In early spring 2014, the QEP Leadership Team again visited with student, faculty and staff groups to engage in discussions about these topic clusters to see which most interested the university community. A call for short proposal submissions was also made, with the team noting that the proposals must meet the criteria for a Quality Enhancement Plan, including:

  • Be based on a well demonstrated institutional need, derived from data.
  • Focus on learning outcomes and/or the environment supporting student learning. The QEP topic(s) also must relate to and promote the institutional mission.
  • Demonstrate that the institution has the resources (financial, instructional or other) needed for the initiation, implementation and completion of the QEP.
  • Include broad-based involvement of institutional constituencies in the development and implementation of the QEP.
  • Have well defined goals and a plan to assess their achievement.

To help with the demonstration of an institutional need, derived from data, the QEP Leadership Team posted a Tool and Resources page with information (which can be seen at the bottom of this page) on Research and Information to help find appropriate data.

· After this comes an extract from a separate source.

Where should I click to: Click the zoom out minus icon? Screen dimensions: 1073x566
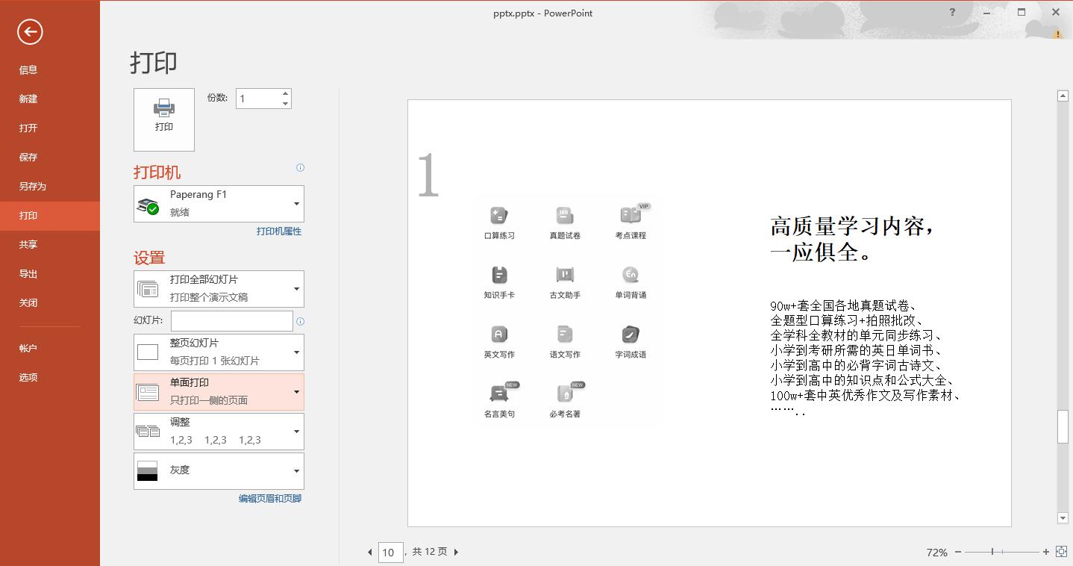click(958, 552)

More than 40 short proposals were submitted. The QEP Leadership Team noticed that many of the 38 proposals that met the criteria for a university-wide QEP were similar. The team held a meeting to introduce the proposal writers to each other and allow them to work together if they so chose. Following that meeting, the QEP Leadership Team made a call for long proposals.

Long Proposals

Five long proposals were submitted to the QEP Leadership Team by May 2014. Of these five, only four met the criteria for a Quality Enhancement Plan.

The full plans can be accessed by those who have a UNT EUID and password by clicking here.

The committees that developed these plans involved students, faculty and staff, who met throughout summer 2014 to outline, write and refine their proposals. Synopses of each of the four long proposals were also put on the QEP Tools and Resources page.

Each of the four groups also had students, faculty and staff participate in a video, which was created to help the UNT community understand their proposals. This video was shown at student, faculty and staff meetings, sent out on social media by the university and was prominently displayed on the homepage of the QEP's website.

To further ensure that the UNT community learned about the four proposals, each group participated in four presentations in September 2014. The final proposals were:

  • Engaging the Global Generations: Bridging the Gap Between Preparedness and Global Citizenship
  • Flight Path for Career Success
  • Magnify UNT (Undergraduate Research)
  • Soar Beyond the Classroom: Action-Based Learning in the Community

At these presentations, which saw several hundred audience members, students, faculty and staff were asked to rank the proposals using the following criteria:

  • How well does the proposal address enhancing student learning?
  • How well does the proposal address and important need at UNT?
  • How well does the proposal support UNT's mission: "UNT is a major public research university deeply committed to advancing educational excellence and preparing students to be thoughtful, engaged citizens of the world."?
  • How well does the proposal appear to involve all relevant organizations and individuals in the UNT community?
  • How easy do you think it will be to implement the proposal?


UNT Career Connect chosen!

Following the QEP Leadership Team's compilation of that feedback, as well as feedback from meetings with student, faculty and staff groups, President Neal Smatresk announced on Nov. 3, 2014, to the UNT community that UNT Career Connect was chosen as the university's QEP. The plan was previously called Soar Beyond the Classroom, but in working with more than 15 student focus groups as well as faculty and staff groups UNT Career Connect was chosen as the best representation of the ideas, concepts and practices of the QEP.